Considerem o que pode acontecer se, como parece provável, grandes empresas de tecnologia ingressarem nesse segmento e começarem a ocupar o espaço aberto por pequenas empresas como a Narrative Science. A Amazon serve de exemplo. Seu leitor eletrônico Kindle permite que usuários procurem palavras desconhecidas em um dicionário eletrônico e que marquem suas frases favoritas em um texto. Isso poderia ser útil quando a Amazon decidir criar um serviço de notícias personalizadas completamente automático. Afinal, a Amazon já sabe que jornais leio, de que tipo de frase gosto, que palavras eu considero difíceis. E eu já tenho o aparelho deles, no qual poderia ler essas notícias --de graça!

Ou pense no Google. Não só a companhia conhece meus hábitos de consumo de informação melhor que ninguém --ainda mais depois da unificação de suas normas de privacidade--, como opera o Google News, um serviço sofisticado para agregar notícias, o que permite que a empresa acumule um conhecimento amplo sobre os assuntos correntes. E graças ao altamente popular serviço Google Translate, ela também sabe como montar sentenças legíveis.

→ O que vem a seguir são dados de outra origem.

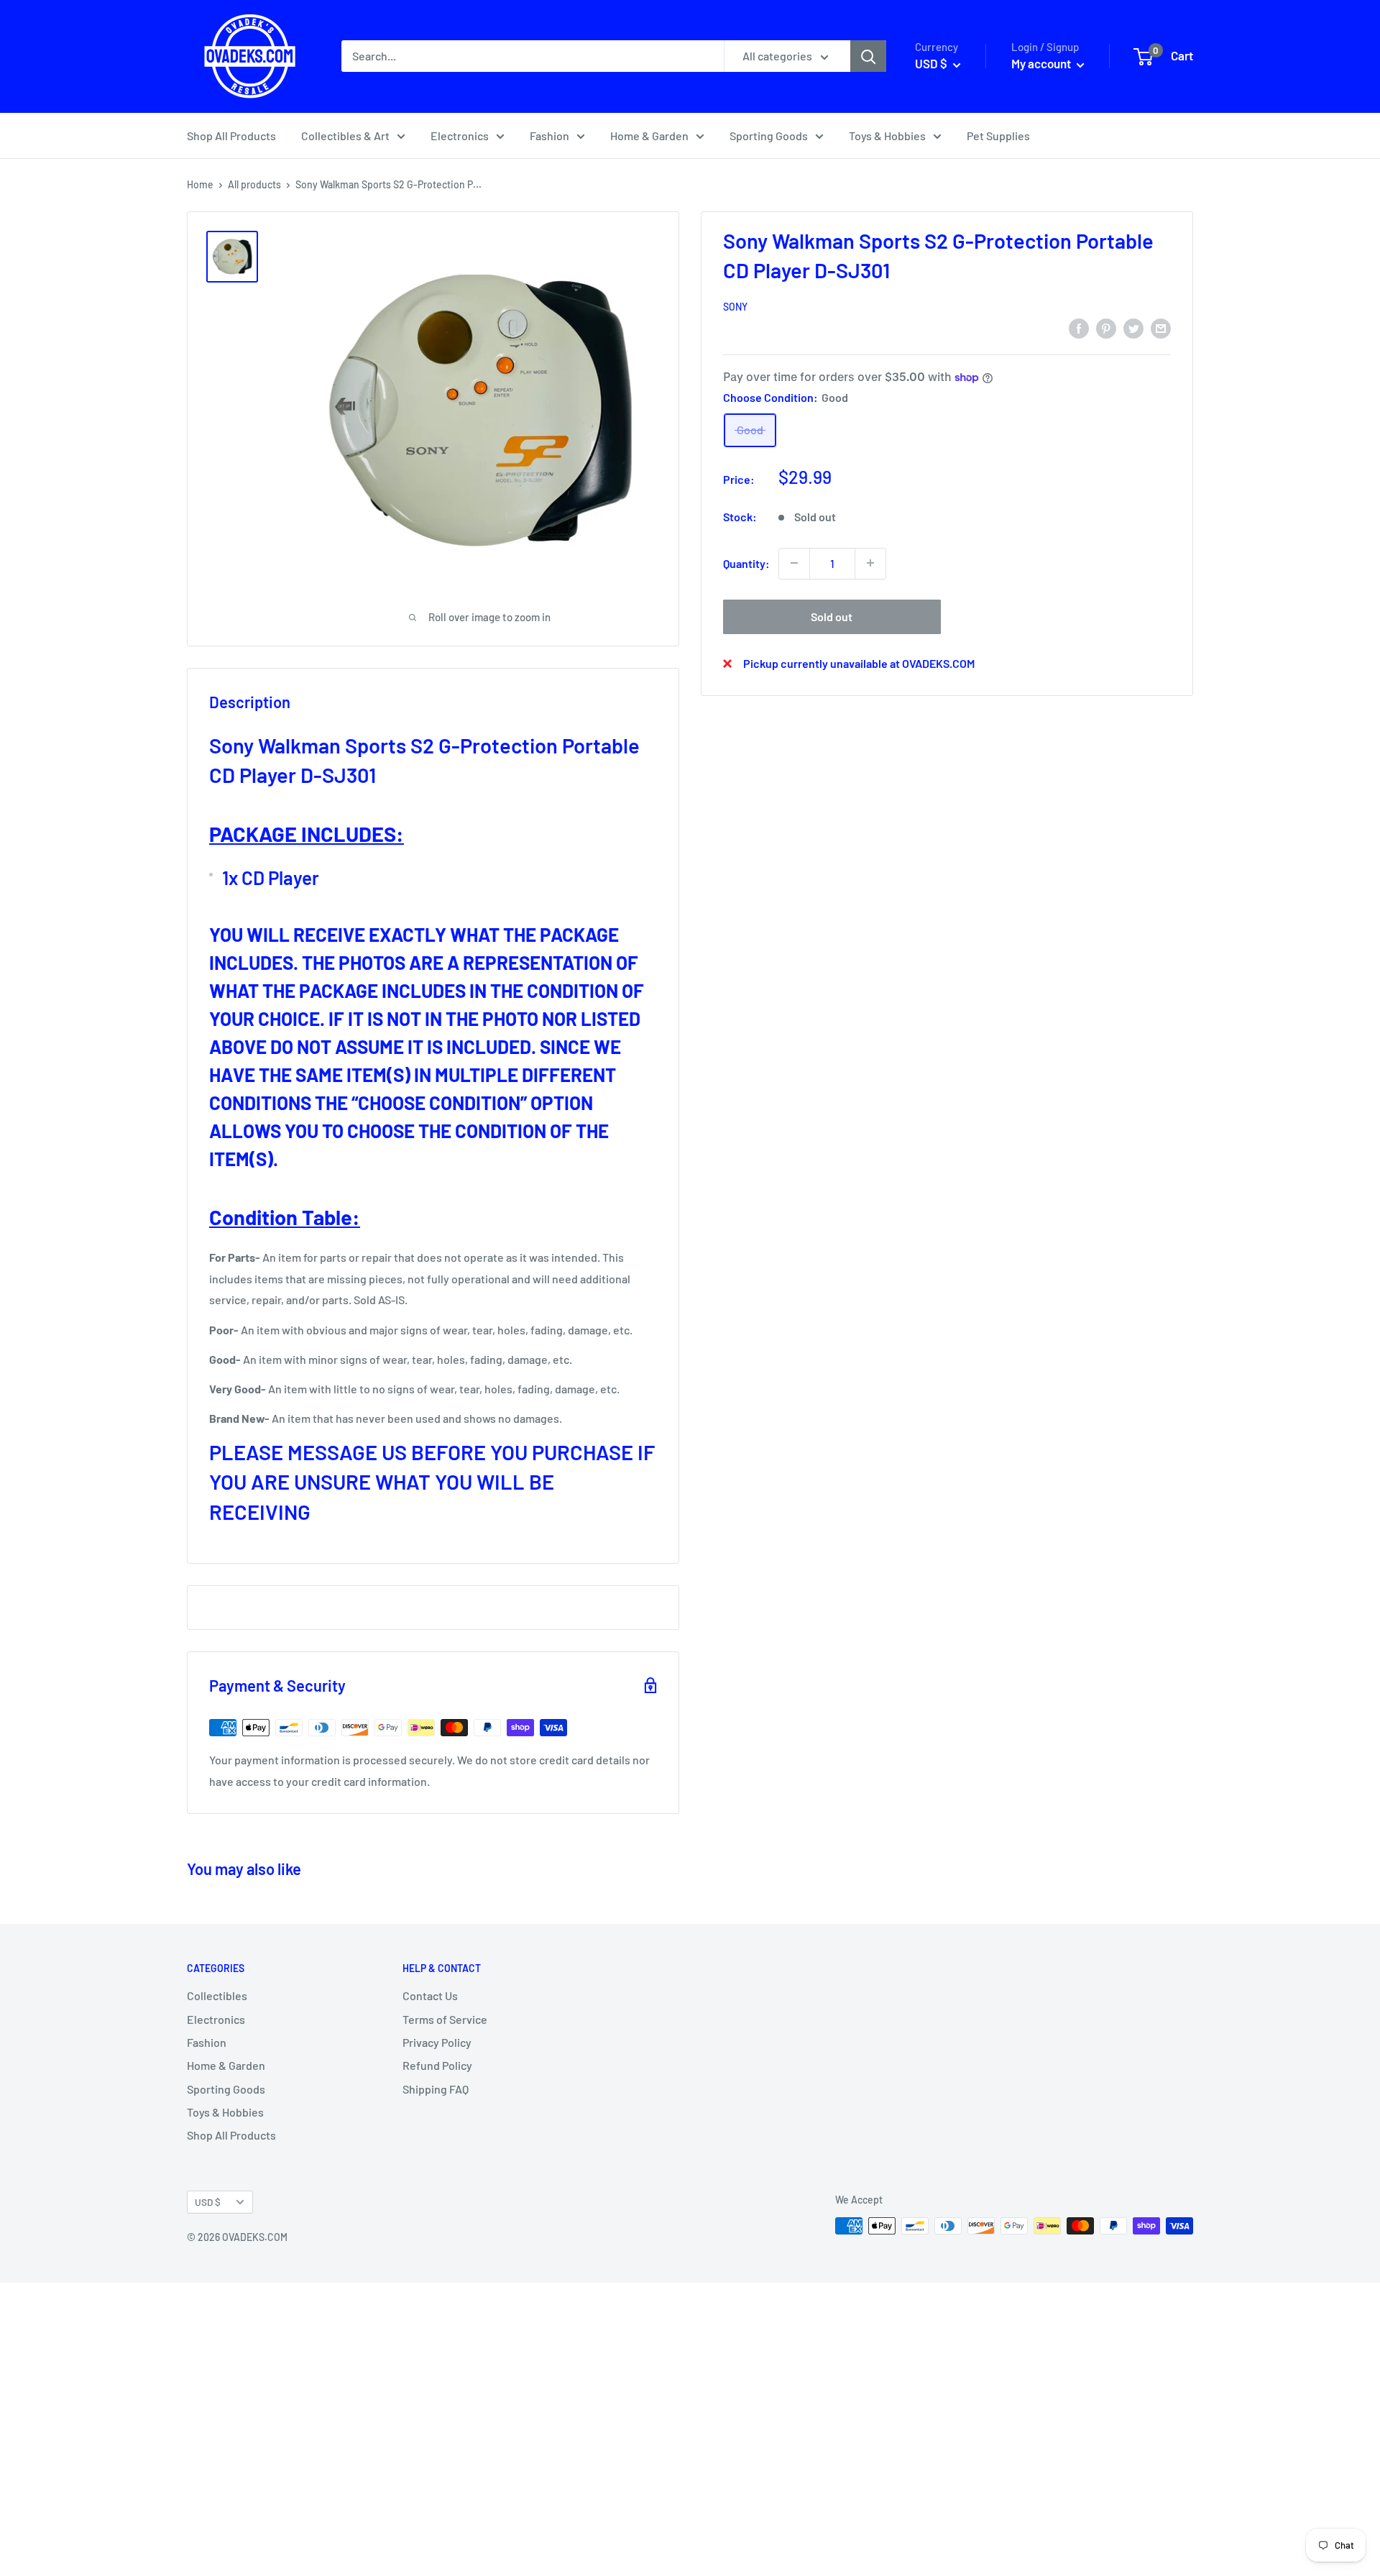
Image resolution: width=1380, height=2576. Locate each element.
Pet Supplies (998, 135)
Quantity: (746, 562)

Considerando tudo isso, a ideia de que uma maior automação poderia salvar o jornalismo parece míope. No entanto, inovadores como a Narrative Science não são culpados; se usadas de maneira estreita, suas tecnologias podem economizar custos e talvez permitir que alguns jornalistas --desde que mantenham seus empregos!-- desenvolvam projetos analíticos mais interessantes, em lugar de reescreverem a mesma matéria a cada semana.

A verdadeira ameaça vem de nossa recusa em investigar as consequências sociais e políticas de viver em um mundo no qual ler anonimamente se torna quase impossível. É um mundo que os anunciantes --e empresas como Google, Amazon e Facebook-- mal podem esperar que surja, mas também um mundo no qual o pensamento crítico, erudito e heterodoxo pode se tornar mais difícil de promover e preservar.


* Evgeny Morozov é pesquisador-visitante da Universidade Stanford e analista da New America Foundation. É autor de "The Net Delusion: The Dark Side of Internet Freedom" (a ilusão da rede: o lado sombrio da liberdade na internet). Tem artigos publicados em jornais e revistas como "The New York Times", "The Wall Street Journal", " Financial Times" e "The Economist". Lançará em 2012 o livro "Silicon Democracy" (a democracia do silício). Escreve [na FSP] às segundas-feiras, a cada quatro semanas.